## LISTED RECORDS
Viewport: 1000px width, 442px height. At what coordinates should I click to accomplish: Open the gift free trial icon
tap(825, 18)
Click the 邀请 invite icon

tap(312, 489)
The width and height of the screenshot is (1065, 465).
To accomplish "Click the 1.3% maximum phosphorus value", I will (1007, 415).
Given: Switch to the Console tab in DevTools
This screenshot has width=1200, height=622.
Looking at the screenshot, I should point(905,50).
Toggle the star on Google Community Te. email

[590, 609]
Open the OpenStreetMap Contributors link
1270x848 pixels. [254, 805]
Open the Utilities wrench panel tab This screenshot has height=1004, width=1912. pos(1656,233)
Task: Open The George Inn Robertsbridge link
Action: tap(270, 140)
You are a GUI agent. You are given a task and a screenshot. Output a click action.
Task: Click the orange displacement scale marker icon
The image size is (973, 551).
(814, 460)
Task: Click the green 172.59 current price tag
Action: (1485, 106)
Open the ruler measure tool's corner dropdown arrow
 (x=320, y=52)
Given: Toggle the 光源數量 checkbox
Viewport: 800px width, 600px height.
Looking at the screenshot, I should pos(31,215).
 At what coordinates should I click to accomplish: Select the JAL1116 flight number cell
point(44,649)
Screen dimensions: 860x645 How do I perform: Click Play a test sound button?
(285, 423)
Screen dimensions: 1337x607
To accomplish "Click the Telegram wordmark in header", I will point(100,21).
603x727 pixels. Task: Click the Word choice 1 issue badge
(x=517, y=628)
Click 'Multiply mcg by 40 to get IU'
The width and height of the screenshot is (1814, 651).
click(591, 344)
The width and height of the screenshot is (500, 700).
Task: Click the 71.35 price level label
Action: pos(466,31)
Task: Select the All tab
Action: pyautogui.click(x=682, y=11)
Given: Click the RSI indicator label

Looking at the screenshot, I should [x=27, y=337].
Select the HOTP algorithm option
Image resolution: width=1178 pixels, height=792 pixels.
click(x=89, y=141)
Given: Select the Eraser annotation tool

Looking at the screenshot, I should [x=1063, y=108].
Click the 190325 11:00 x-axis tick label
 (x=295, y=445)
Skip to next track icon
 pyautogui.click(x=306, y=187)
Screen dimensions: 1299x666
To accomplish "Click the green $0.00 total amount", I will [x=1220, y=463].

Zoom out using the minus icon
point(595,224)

## WHAT THIS TASK INVOLVES
The response must reproduce the whole listing exactly.

## OUTPUT
Viewport: 1000px width, 442px height. At what coordinates should I click to accomplish: Open the gift free trial icon
tap(825, 18)
Click the 邀请 invite icon

tap(312, 489)
The width and height of the screenshot is (1065, 465).
To accomplish "Click the 1.3% maximum phosphorus value", I will (1007, 415).
Given: Switch to the Console tab in DevTools
This screenshot has width=1200, height=622.
Looking at the screenshot, I should point(905,50).
Toggle the star on Google Community Te. email

[590, 609]
Open the OpenStreetMap Contributors link
1270x848 pixels. [254, 805]
Open the Utilities wrench panel tab This screenshot has height=1004, width=1912. pos(1656,233)
Task: Open The George Inn Robertsbridge link
Action: tap(270, 140)
You are a GUI agent. You are given a task and a screenshot. Output a click action.
Task: Click the orange displacement scale marker icon
The image size is (973, 551).
(814, 460)
Task: Click the green 172.59 current price tag
Action: (1485, 106)
Open the ruler measure tool's corner dropdown arrow
 (x=320, y=52)
Given: Toggle the 光源數量 checkbox
Viewport: 800px width, 600px height.
Looking at the screenshot, I should pos(31,215).
 At what coordinates should I click to accomplish: Select the JAL1116 flight number cell
point(44,649)
Screen dimensions: 860x645 How do I perform: Click Play a test sound button?
(285, 423)
Screen dimensions: 1337x607
To accomplish "Click the Telegram wordmark in header", I will point(100,21).
603x727 pixels. Task: Click the Word choice 1 issue badge
(x=517, y=628)
Click 'Multiply mcg by 40 to get IU'
The width and height of the screenshot is (1814, 651).
click(591, 344)
The width and height of the screenshot is (500, 700).
Task: Click the 71.35 price level label
Action: pos(466,31)
Task: Select the All tab
Action: pyautogui.click(x=682, y=11)
Given: Click the RSI indicator label

Looking at the screenshot, I should [x=27, y=337].
Select the HOTP algorithm option
Image resolution: width=1178 pixels, height=792 pixels.
click(x=89, y=141)
Given: Select the Eraser annotation tool

Looking at the screenshot, I should [x=1063, y=108].
Click the 190325 11:00 x-axis tick label
 (x=295, y=445)
Skip to next track icon
 pyautogui.click(x=306, y=187)
Screen dimensions: 1299x666
To accomplish "Click the green $0.00 total amount", I will [x=1220, y=463].

Zoom out using the minus icon
point(595,224)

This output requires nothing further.